Leverage Past Performance to Raise the Quality Bar in Clinical Studies

Lisa Haney, BS, CCRC, Senior Clinical Quality Specialist, Medtronic

William Shakespeare likely wasn’t thinking of clinical trials 400 years ago when he wrote “the past is prologue” in The Tempest. But for Lisa Haney, BS, CCRC, senior clinical quality specialist at Medtronic, the bard might as well have been.

While it can be difficult, especially during a pandemic, to get above day-to-day functioning on the job, Haney believes it remains critically important for clinical trial practitioners to “step back” and take a hard look at what’s working and what’s not when it comes to their clinical trial operations. The benefits are clear, she says.

“It can be a pulse check for how you are doing in general,” Haney notes. She’s a big advocate of doing a deep dive into past trial operations to identify encouraging or troubling trends. “You may find you are struggling with enrollment and inclusion/exclusion issues” when you take the time to examine long-range performance and reveal overall trends, she says. It’s easy to miss that kind of problem when your head is down in the weeds and you aren’t thinking much beyond the end of the current workday, she adds.

==========

Instructions for the task => Continue the article on reviewing past clinical trial performance, picking up after its last sentence.

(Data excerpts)
==========

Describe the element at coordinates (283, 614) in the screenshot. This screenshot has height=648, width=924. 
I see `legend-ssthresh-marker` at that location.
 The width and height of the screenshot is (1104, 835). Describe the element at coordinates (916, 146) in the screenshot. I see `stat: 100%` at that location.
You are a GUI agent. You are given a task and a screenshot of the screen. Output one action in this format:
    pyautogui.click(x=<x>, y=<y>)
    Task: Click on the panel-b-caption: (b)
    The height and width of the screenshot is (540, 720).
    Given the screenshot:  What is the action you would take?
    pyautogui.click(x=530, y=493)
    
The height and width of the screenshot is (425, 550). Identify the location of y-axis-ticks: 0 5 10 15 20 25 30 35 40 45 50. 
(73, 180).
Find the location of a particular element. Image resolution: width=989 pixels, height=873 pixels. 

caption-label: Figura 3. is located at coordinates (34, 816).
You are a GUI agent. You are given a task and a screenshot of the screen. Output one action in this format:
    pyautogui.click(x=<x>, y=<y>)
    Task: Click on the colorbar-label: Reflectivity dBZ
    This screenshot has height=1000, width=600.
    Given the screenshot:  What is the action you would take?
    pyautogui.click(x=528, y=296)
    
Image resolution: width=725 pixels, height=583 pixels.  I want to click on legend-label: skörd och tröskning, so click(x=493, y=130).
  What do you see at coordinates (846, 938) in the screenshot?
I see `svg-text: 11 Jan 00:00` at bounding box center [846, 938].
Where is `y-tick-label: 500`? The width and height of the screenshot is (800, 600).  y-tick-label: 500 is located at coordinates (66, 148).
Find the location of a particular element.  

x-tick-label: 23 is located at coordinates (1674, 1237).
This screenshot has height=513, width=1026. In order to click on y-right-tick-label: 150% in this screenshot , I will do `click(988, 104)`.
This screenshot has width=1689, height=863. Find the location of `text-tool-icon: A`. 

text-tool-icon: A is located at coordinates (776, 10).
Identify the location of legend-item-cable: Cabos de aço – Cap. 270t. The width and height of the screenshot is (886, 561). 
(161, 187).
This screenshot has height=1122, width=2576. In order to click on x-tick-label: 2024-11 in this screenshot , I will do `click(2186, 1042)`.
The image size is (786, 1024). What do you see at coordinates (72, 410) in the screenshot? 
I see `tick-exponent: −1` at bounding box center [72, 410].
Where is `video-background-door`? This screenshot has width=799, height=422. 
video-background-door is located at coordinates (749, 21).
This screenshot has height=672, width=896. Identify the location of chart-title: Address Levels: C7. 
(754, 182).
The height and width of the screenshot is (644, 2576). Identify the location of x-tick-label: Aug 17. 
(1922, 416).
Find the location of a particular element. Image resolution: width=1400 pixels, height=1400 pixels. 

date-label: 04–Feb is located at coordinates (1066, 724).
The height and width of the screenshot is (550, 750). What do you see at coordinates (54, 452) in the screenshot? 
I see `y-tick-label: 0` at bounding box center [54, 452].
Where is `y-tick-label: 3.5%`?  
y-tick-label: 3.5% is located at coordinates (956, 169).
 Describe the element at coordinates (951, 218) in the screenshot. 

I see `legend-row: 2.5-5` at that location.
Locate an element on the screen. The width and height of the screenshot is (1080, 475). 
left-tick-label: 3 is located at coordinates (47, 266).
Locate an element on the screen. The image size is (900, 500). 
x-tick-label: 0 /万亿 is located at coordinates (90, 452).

==========

Response to the exercise =>
“It’s an opportunity for improvement,” Haney says. As you approach your next trial, “you can identify issues proactively” you may have struggled with in the past, she notes. “It’s a way to be more proactive and take care of issues before they come up in an audit.”

In her experience, taking the time to examine past trends often reveals when sites are having problems with following the tenets of Good Clinical Practice, regulatory guidances, and/or trial protocols. Haney’s advice: “Compile monitoring action items and plot them against operational codes to ensure process improvement.”

Elsewhere, she’s seen sites and sponsors benefit from this approach by learning how better to work with vendors, add educational programs to fill knowledge gaps, and otherwise “avoid mistakes.”

Haney will present a session on process improvement for clinical studies in May during the second round of the ACRP 2021 virtual conference.